その様子を見たユウキは無性に腹が立って、ミュラーの腹に思いっきり蹴りを入れた。「ゲヴォオ…」とカエルが潰されたような声を立てて、ミュラーがもんどり打って転がる。
「ミュラー、いつまでそうしているのよ。恋人のリューリィの面倒を見なさいよ! なんでわたしが辛い思いしなければならないのよ! 立て、立つんだミュラー!」
ユウキの理不尽な怒りがミュラーに炸裂した。ちなみに、ミュラーには何の罪もない。
「うう、ユウキちゃんか…。いきなりケリとはキツイぜ…」
ミュラーがふらふらと力ない様子で立ち上がる。その時、再び船が大きく揺れた。
「きゃああっ!」「うおっ!」
悲鳴を上げてユウキが床に倒れた。その上にミュラーが覆いかぶさって、ユウキの胸をを鷲掴みにし、顔を埋めてきた。これはミュラーが悪い。
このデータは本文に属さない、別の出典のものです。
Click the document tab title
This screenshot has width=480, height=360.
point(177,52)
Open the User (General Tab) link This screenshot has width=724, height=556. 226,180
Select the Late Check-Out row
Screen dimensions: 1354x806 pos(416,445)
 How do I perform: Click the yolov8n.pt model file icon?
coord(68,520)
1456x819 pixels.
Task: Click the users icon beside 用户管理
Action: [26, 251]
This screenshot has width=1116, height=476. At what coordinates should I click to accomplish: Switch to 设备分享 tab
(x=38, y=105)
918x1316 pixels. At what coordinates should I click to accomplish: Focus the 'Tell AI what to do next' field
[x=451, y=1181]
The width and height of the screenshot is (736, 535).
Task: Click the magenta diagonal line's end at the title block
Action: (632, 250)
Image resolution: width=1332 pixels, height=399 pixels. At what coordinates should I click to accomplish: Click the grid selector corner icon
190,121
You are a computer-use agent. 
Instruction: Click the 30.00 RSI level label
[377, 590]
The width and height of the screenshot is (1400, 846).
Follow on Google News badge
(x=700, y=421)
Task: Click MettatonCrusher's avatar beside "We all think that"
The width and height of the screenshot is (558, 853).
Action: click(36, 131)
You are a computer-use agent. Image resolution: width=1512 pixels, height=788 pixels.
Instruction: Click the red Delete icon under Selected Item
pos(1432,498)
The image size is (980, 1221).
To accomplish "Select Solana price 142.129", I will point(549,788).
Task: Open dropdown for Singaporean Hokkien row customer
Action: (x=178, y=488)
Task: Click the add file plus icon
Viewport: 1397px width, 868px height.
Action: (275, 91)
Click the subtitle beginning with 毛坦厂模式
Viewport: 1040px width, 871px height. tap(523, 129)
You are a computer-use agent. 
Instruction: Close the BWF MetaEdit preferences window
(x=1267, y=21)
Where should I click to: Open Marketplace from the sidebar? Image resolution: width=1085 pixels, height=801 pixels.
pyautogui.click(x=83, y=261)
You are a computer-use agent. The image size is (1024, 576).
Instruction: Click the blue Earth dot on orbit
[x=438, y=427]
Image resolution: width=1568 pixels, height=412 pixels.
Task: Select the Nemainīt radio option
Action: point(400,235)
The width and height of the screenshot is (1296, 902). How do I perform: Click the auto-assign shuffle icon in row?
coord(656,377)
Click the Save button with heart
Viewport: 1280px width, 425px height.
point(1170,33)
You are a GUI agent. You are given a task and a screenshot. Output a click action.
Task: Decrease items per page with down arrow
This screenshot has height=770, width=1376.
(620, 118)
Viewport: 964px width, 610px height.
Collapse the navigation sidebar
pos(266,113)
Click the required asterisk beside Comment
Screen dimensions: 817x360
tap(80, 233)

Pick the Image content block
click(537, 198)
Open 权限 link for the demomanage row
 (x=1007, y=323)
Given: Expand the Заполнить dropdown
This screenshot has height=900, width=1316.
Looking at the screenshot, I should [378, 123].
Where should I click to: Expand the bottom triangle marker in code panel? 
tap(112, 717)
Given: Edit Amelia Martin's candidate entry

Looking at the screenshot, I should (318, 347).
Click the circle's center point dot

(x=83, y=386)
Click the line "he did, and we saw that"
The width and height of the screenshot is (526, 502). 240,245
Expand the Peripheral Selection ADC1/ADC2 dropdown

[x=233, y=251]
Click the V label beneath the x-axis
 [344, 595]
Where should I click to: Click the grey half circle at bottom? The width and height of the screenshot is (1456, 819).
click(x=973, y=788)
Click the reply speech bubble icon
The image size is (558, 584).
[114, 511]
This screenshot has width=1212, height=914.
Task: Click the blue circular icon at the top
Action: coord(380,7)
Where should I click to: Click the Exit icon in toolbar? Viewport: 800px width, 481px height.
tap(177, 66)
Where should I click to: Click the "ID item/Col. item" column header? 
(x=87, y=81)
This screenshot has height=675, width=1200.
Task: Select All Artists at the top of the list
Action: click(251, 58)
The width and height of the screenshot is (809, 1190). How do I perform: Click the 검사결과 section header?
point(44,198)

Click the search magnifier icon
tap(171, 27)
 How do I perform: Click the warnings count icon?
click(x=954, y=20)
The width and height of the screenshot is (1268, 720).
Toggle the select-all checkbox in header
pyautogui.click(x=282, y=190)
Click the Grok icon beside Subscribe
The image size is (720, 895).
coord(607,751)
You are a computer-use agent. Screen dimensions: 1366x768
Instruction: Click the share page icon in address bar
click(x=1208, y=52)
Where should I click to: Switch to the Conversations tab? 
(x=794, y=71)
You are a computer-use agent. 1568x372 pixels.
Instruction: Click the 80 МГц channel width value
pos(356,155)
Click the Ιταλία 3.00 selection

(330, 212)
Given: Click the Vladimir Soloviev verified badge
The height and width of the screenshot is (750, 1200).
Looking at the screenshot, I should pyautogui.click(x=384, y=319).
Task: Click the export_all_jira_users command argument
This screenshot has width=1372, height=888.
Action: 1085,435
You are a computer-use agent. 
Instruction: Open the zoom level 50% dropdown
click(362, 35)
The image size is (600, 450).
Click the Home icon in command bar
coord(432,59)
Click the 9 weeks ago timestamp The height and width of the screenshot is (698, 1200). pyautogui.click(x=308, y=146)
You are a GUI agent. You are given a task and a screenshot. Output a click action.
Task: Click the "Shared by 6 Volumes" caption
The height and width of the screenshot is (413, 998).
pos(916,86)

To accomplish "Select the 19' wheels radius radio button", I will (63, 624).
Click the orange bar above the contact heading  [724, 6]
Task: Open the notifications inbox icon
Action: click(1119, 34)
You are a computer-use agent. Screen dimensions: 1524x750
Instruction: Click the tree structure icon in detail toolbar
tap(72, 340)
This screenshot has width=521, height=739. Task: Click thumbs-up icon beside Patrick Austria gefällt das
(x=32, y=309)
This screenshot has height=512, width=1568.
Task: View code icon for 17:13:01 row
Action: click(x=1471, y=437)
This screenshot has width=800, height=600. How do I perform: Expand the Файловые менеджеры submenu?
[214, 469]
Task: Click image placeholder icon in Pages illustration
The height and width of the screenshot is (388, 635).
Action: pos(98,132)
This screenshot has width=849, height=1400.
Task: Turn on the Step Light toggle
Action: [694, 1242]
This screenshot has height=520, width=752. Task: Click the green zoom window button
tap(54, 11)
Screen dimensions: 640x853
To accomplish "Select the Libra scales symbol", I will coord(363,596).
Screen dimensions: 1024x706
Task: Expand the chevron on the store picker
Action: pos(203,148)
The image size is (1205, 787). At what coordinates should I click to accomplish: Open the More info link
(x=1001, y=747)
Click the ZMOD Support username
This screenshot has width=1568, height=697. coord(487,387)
「きゃあああああ! 何すんのよ! このスケベ、ヘンタイ、エロ野郎!」
ユウキが顔を真っ赤にして、ミュラーを巴投げで引き剥がし、床に叩きつけた。そして、胸を両手で隠しながら、ゲシゲシと何発もケリを入れ、走って自室に戻って行った。
「ミュラーさん…、大丈夫、ですか…」
「リューリィ、何だ、あの天国のような感触は…。ユウキちゃんのおっぱい…、至高の逸品だ。さすが俺の嫁…。でも、ユウキちゃんの体、ちょっとゲロ臭かった…。ぐふっ…」
ミュラーの意識はそこで途絶えた。
自室に戻ったユウキは、ベッドに突っ伏したまま動かない。
「もおーヤダ! ミュラーのヤツ、わたしのおっぱい鷲掴みにしてぇ…、絶対に許さない」
「嫌いよ、あんなヤツ…。大っ嫌い!」
「……南の大陸でもこんなエッチなハプニングに巻き込まれるのかな…。それだけは絶対に嫌だな。わたしは真っ当に生きて、幸せを掴むんだ…」
「はあ、今日は本当に大変な1日だったな…。もう疲れたよパトラッシュ…」
いつの間にか夜になり、低気圧は去って風雨も波も弱くなり、船の揺れも大分収まっていた。丸窓から暗い夜空を見ていたユウキは、いつしか、深い眠りに落ちて行った。
2021年最後は嘔吐とシモの話でした。